HOW TO FIND YOUR INNER CLUBBER LANG
Here is my “unofficial “tips for any entrepreneur, regardless if you are just getting ready to get started or if you are looking in the mirror to see if you have another year (or quarter) in you. The key, to me, is to keep yourself in SHAPE and take personal and mental health as seriously as you do your business strategy. Take it from a retired former Champion – staying in SHAPE really does make a difference.
(S) SELF. BE SELFISH. This is the rule of 168. That’s how many hours there are in a week. At least two of those hours should be focused on yourself every week in some form of renewal. Take time away from the job and avoid the temptation to send one more email Force yourself to find these two hours just for you – not your friends, family or other obligation. As the old saying goes, you can’t cut a tree with a rusty saw. Find the time to sharpen your saw in a way only you can do. And not, this isn’t a time for binge drinking or watching House of Cards. Do something productive, such as yoga or meditation. Find your inspiration, sharpen your saw and get refreshed for the road that still lies ahead.

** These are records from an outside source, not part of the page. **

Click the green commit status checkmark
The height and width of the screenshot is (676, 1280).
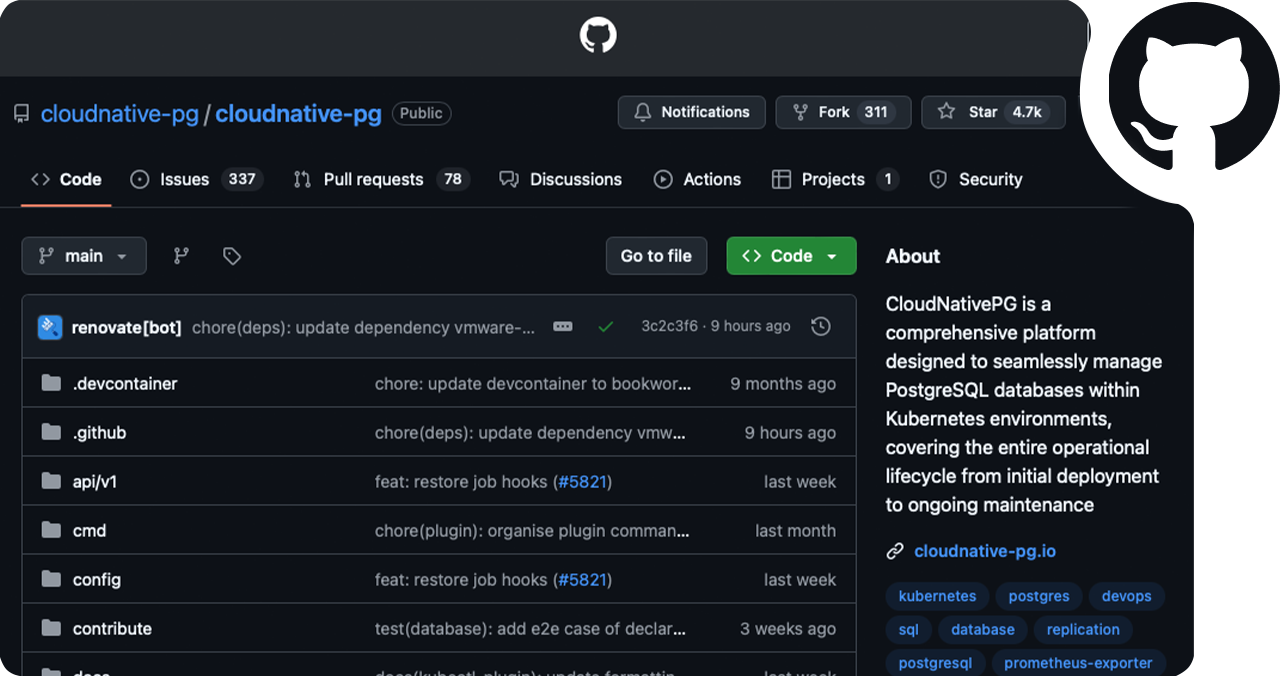(x=605, y=326)
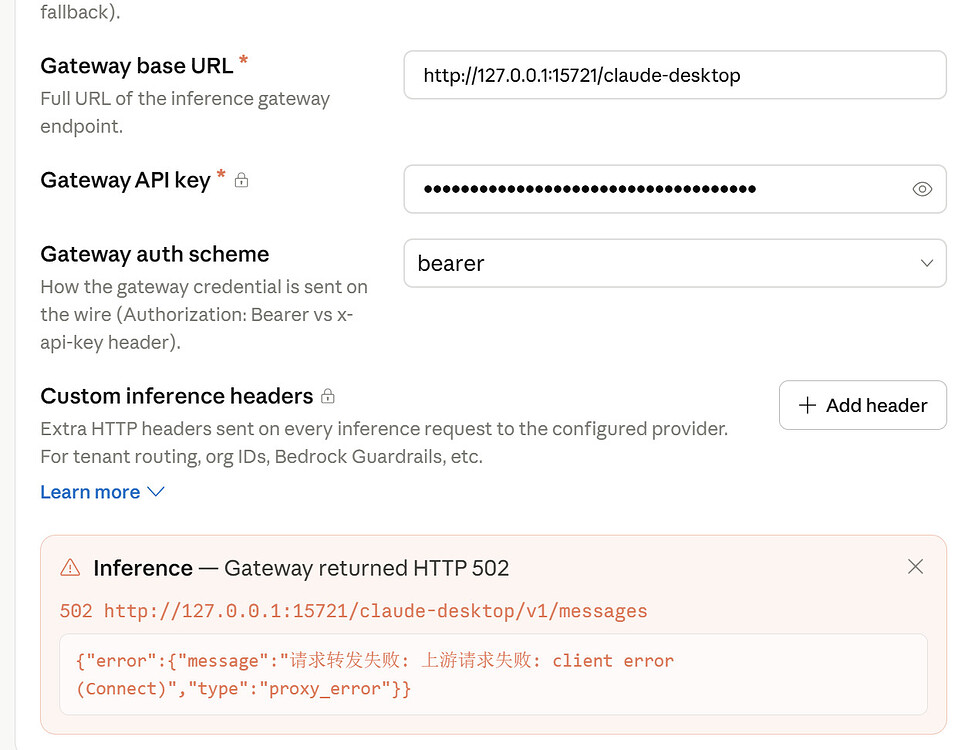This screenshot has height=750, width=957.
Task: Click the JSON proxy_error response box
Action: [x=493, y=674]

(H) HEALTH. Get in good PHYSICAL shape. Find a way to make this a priority. Golf, running and walking are all great outlets. Do something that will push your limits and help release some of the stress that you will inevitably feel in the job. This might seem hard when working long hours and traveling, but you have to keep reminding yourself that your physical health is just as important as mental health – you can’t have one without the other.
(A) PLAN. ESTABLISH A WORK / LIFE PLAN. Note: I didn’t say balance, I said plan. The idea of balance is a unicorn. You can’t successfully run high growth business without a lot sacrifice. You can, however, communicate your plan – in whatever form it takes – to your family and executive team so everyone is aware of what to expect from you. Just remember to trust in your plan. When you’re home, don’t feel guilty about not working (and vice versa). The key here is to be realistic about what you are trying to achieve and to openly communicate the plan to those around you. For more here watch Nigel Marsh’s funny, inspiring and incredibly helpful Ted Talk entitled “How to Make Work-Life Balance Work”.
(P) PERSPECTIVE. GET SOME. Also get some support and feedback. Find some form of mentorship outside of your company and Board. For me, I was an active member in the Young Presidents Organization (YPO) and sat on two different CEO Roundtables in my particular industry (software). While these activities seemed at odds with my goals for “work life balance”, in reality both provided me with peer interaction that helped my realize that I wasn’t alone, even though at times the job can make you feel like it. Connecting with others in the same boat will go a long way toward staying the course – and keeping your sanity in the process.
(E) EGO. Watch it! The trappings of the job can be obvious, regardless of the size of the company you own and manage. Heck, one of the reasons you probably wanted to be an entrepreneur was to be your own boss, right? But be careful because the real risks to being “the boss” are more subtle than obvious. There are so many ways you can lose perspective, which is why self-monitoring becomes massively important. Get consistent feedback from somewhere, whether it’s from an external coach or the Board, about how you’re performing along the way. Skip this step and you’ll be surprised at how much you’ll limit yourself.
And for my parting advice: Don’t take yourself or what you are trying to achieve too seriously. I get more than most the importance of giving your all to your business dream off the ground. It is hard work, time is short and the list of things to do only gets longer and longer every day.
But remember, relatively speaking, we live in an amazing time. The opportunity to be an entrepreneur and the pace of change and innovation has never been greater. The “problems” that most of us face pale in comparison with those from just about any other time in history.
So have some fun along the way. You will do great. Channel your inner Rocky or Clubber Lang, get (and keep) yourself in SHAPE and kick some butt!!